Przepisz słowo w słowo linie od tej, w której jest „Open the #Griselda hashtag link”, aż do tej z „[x=442, y=534]” włącznie. Obrazki pomiń.

───── Dane wejściowe

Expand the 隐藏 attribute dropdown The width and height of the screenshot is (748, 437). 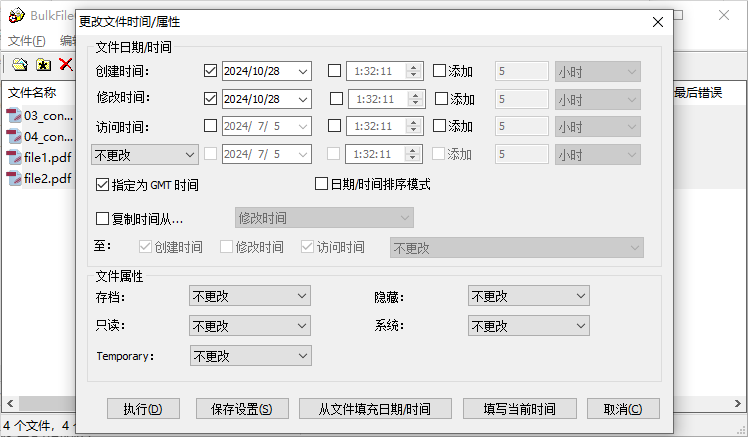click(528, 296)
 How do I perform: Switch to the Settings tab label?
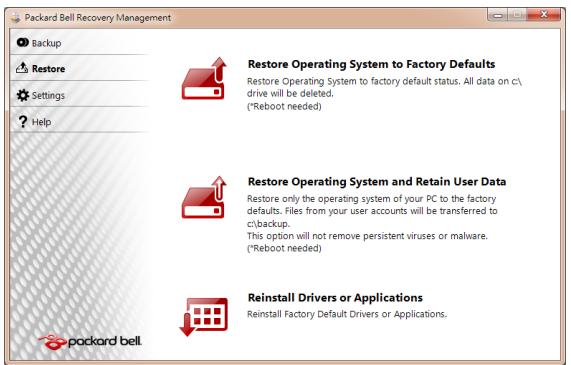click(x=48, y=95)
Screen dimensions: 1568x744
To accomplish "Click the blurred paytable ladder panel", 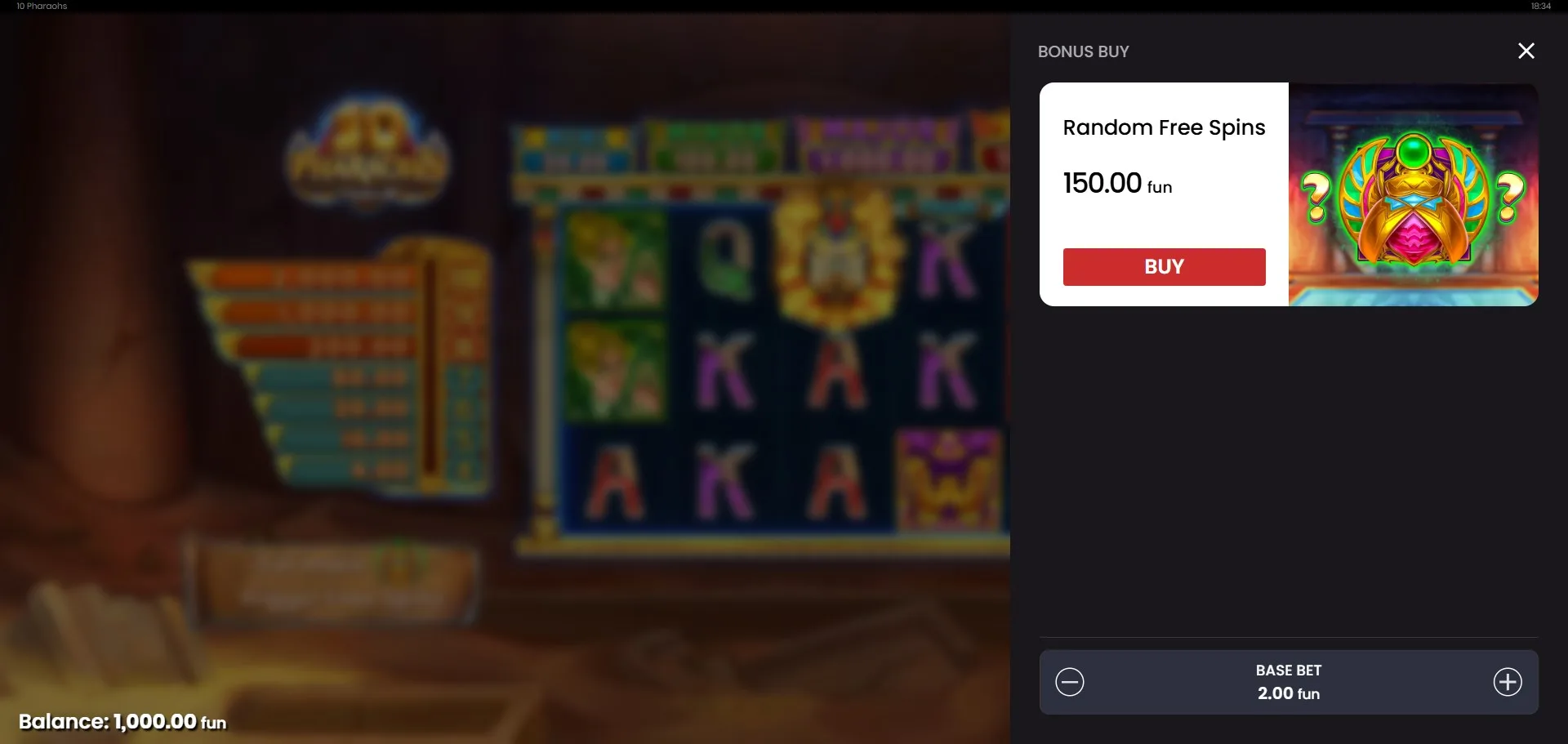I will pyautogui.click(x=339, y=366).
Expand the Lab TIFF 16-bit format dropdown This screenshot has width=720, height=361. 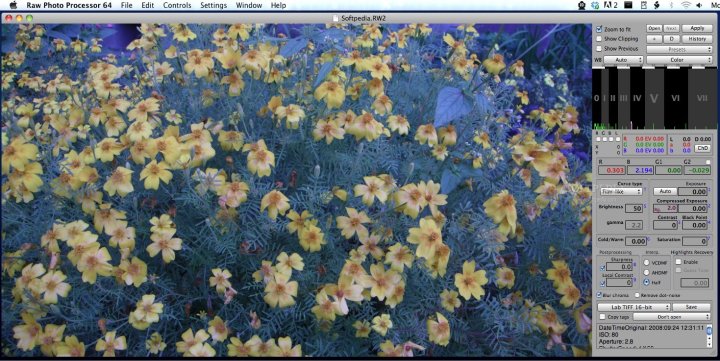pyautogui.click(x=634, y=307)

──────────
───── Dane wejściowe

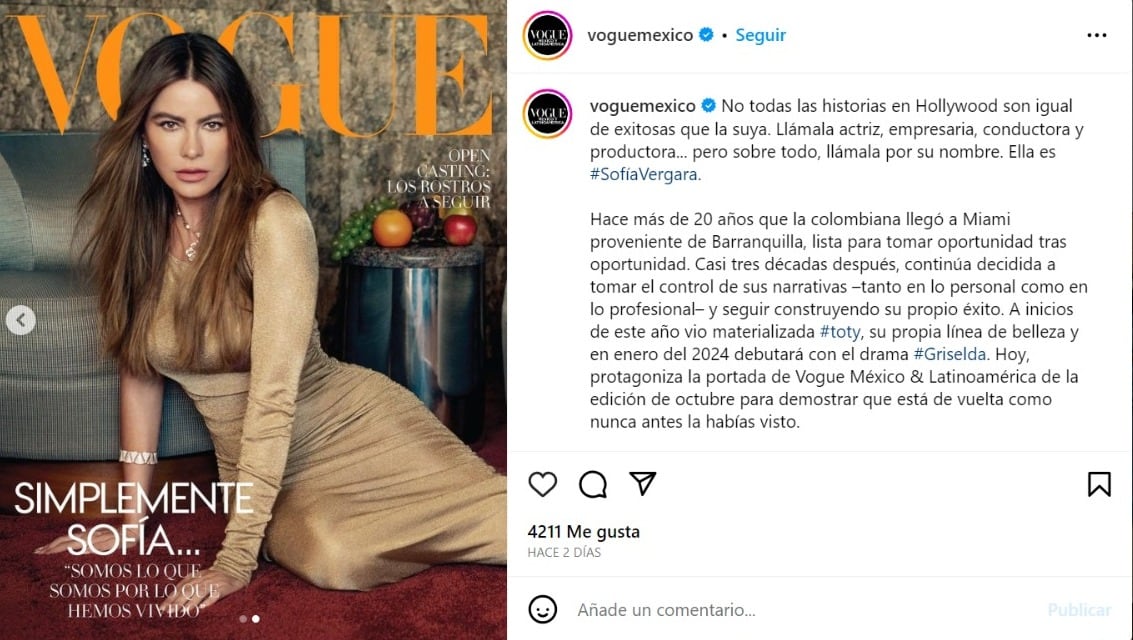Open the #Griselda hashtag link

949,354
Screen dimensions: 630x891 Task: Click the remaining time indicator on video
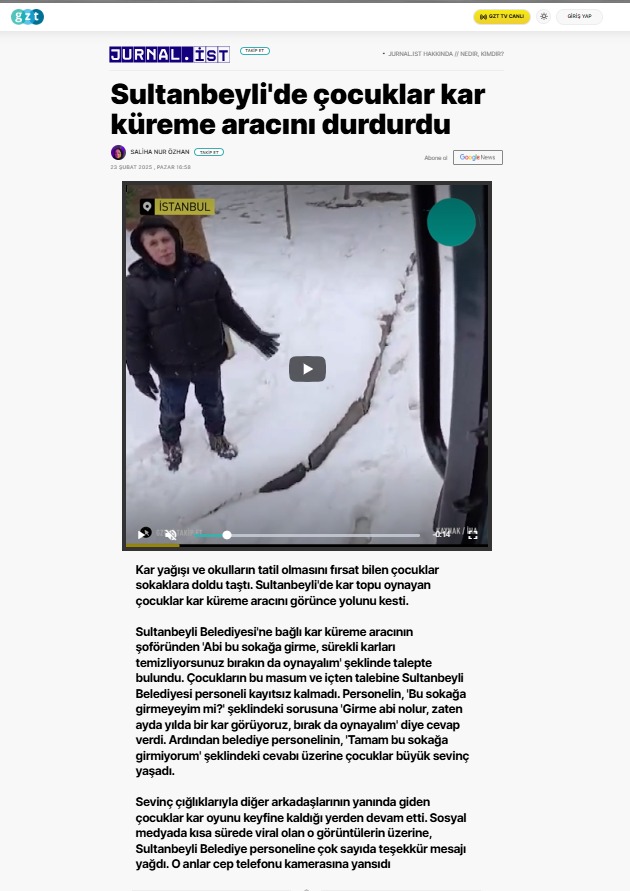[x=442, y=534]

──────────

§ Wynik poniżej
Open the #Griselda hashtag link

949,354
Screen dimensions: 630x891 Task: Click the remaining time indicator on video
[x=442, y=534]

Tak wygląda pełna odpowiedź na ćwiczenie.